At the Beat, there’s something to be learned in each new interaction. This is especially true when there’s a culture of curiosity and sharing. And in Vegas, you couldn’t escape it if you tried.
Who would want to?
“It’s the enthusiasm, the passion, the time, and the energy,” said Tony, that’s at the core of a co-learning community.
The charge of learning something new can spark new momentum and carry you through the toughest challenges. It’s the same energy you can get at a Verge pitch night when a founder shares their new technology or a fireside chat blows open a whole new way of thinking about an entrepreneurial issue.
Growing communities understand that they have to learn together if they want to evolve. And that gives them a powerful and underlying quality.
“Outside of this downtown area, Las Vegas is the last place you’d expect to find a community feel,” said Hsieh. Most times, this community feeling of connectedness is catalyzed by a handful of leaders.

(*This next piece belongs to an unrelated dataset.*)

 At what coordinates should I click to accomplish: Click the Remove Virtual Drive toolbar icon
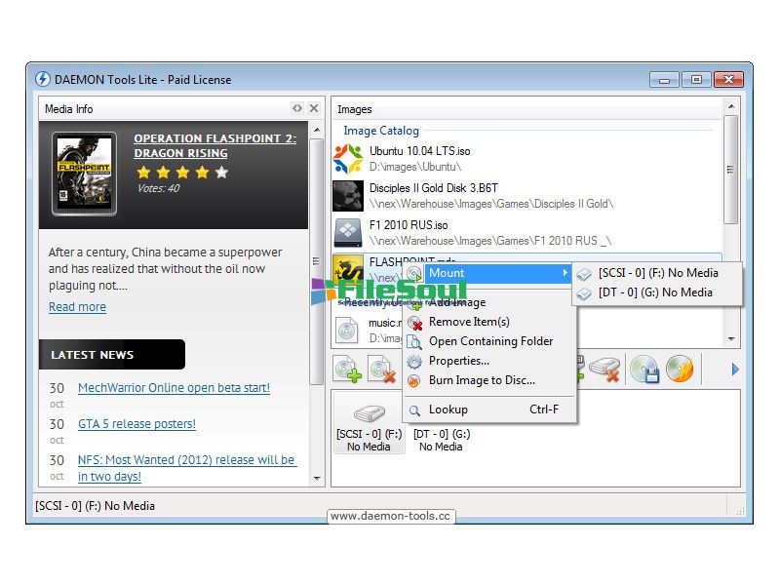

“Don’t underestimate the power that one or two people can have,” Tony encourages.
In downtown Vegas, there are many people running enormous projects. Zach Ware is an energetic guy, and has been Tony’s right-hand man on the Downtown Project from the start. He’s since become a partner in the VegasTech Fund and started a business of his own, Project 100.
But even though Zach stays busy, he stays connected as he continues to link up potential business partners, mentors and mentees, and friends.
Brad Feld is the author of Startup Communities and often points out that the fastest growing communities are the ones where visitors and new residents can quickly get connected to resources, events, and people.
As I prepare for trip to Vegas next week, I’m thinking a lot about how downtown will feel. And I’m re-reading a book that Tony gave to me back in 2011. I keep pondering community as I re-read one of my favorite truths in Triumph of the City:
“You need to walk a city’s streets to see its soul.”
I’m excited to take that first step into downtown Vegas again. Because its also the first step to building community with collisions, co-learning, and connectedness. And I can’t wait to bring some of it back to Indianapolis.
So, what are you waiting for? Get out there.
What other elements do you think a community needs for it to thrive?